Lead Photo: Word art rendering of the park. Courtesy of Muñoz & Company
Word art rendering of the park. Courtesy of Muñoz & Company
Read more

A once-neglected waterway that separated low-income Latinos from affluent Caucasians in downtown San Antonio is becoming a world-class urban park reflecting the city’s multicultural identity and history.

“San Pedro Creek represents the unique cultural identification of San Antonio embodied through the Tree of Life. The restoration of San Pedro Creek will create an internationally recognized linear park that exemplifies and tells the story of the families of San Antonio and Bexar County,” said Henry R. Muñoz, principal-in-charge and cultural design leader of the project, in a press release.

On May 5, the first phase of the San Pedro Creek Improvement Project was unveiled. The completed San Pedro Culture Park will span 2.2 miles through downtown, and reflect, as Muñoz tells Remezcla, a figurative and physical codex of San Antonio’s unique blended culture and history. The project is a collaboration of scholars, artists, writers and designers coming together to share what Muñoz says is the true story of the founding of San Antonio, Texas and the United States. “It is a story of unity and not divisiveness and a place that brings people together instead of a wall to separate them,” he says.

Bexar County and The San Antonio River Authority commissioned the project to revitalize the area as well as address flood control issues. The completed project will include 60,000 linear feet of new walls, replace eight street bridges and all utilities while adding four miles of walking trails and 11 acres of landscaping. The creek portion includes a tunnel inlet with the Plaza de Fundación and its “rain from the Heavens” public art installment. Custom tile work adorns the surrounding 12 generational benches.

Rendering of the park. Courtesy of Muñoz & Company
Read more

The team compares the project’s potential impact to west downtown San Antonio as the Museum Reach-Urban Segment has on the northern section of the San Antonio River, which doubled the length on the world-renowned River Walk. But while the River Walk is a global tourist destination, Muñoz (of Muñoz & Company, an award-winning, minority-owned multi-platform design and management firm that interprets the cultural identity of American society in the 21st century) hopes this new park will serve as an alternative experience for locals.
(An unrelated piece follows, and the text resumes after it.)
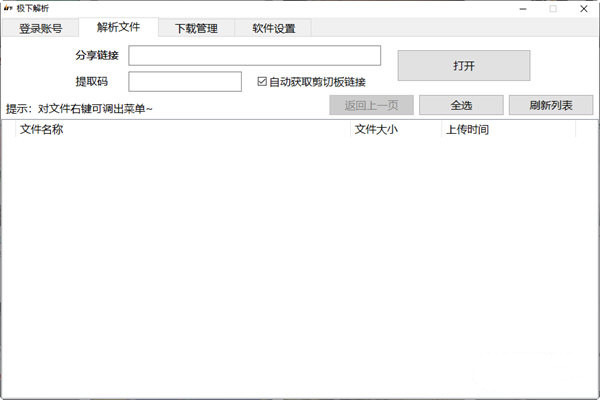The image size is (600, 400).
Task: Click the empty file list area
Action: tap(300, 267)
The design of the park came about through a Latino Urbanism approach that addresses multicultural issues in creating cities that are economically and culturally sustainable while honoring local traditions and culture. The team says the park is “both a real and allegorical landscape in which seemingly magical and dreamlike elements coexist with the rational and the ubiquitous.” This sense of magic realism is pervasive in Latin American literature and is exposed throughout the project’s landscape.

Muñoz says the team got out into the community to tap into untold stories from the elder generations. “Centennial Plaza is very likely the place of the first Presidio, the first Alamo, if you will,” he says. “In the water, you’ll see these branches. The branches are rocks over which the water flows but when you look at the water you’ll see the Tree of Life, which is a very important symbol in Latino cultures throughout the Americas.”

The benches are wrapped in patterns created by artist Michael Menchaca who works with ancient imagery found in pre-Columbian codexes, but with a sense toward animation. The monumental mural honors the concept of, “Te todos caminos somos todos uno,” designed by artist Adriana Garcia. Across the creek is one of Muñoz’s favorite findings: The creek once had huge brown shrimp and is the origin of the name behind downtown’s Camaron Street.

“What a first this park is. The first large-scale exploration of Latino identity in a major United States city,” Muñoz reflected. “Historic collaboration of thinkers, artists, writers, scholars, community voice, elected officials who have the courage to invest in this project; engineers, architects, volunteers, all working together on something like no other place in the world.”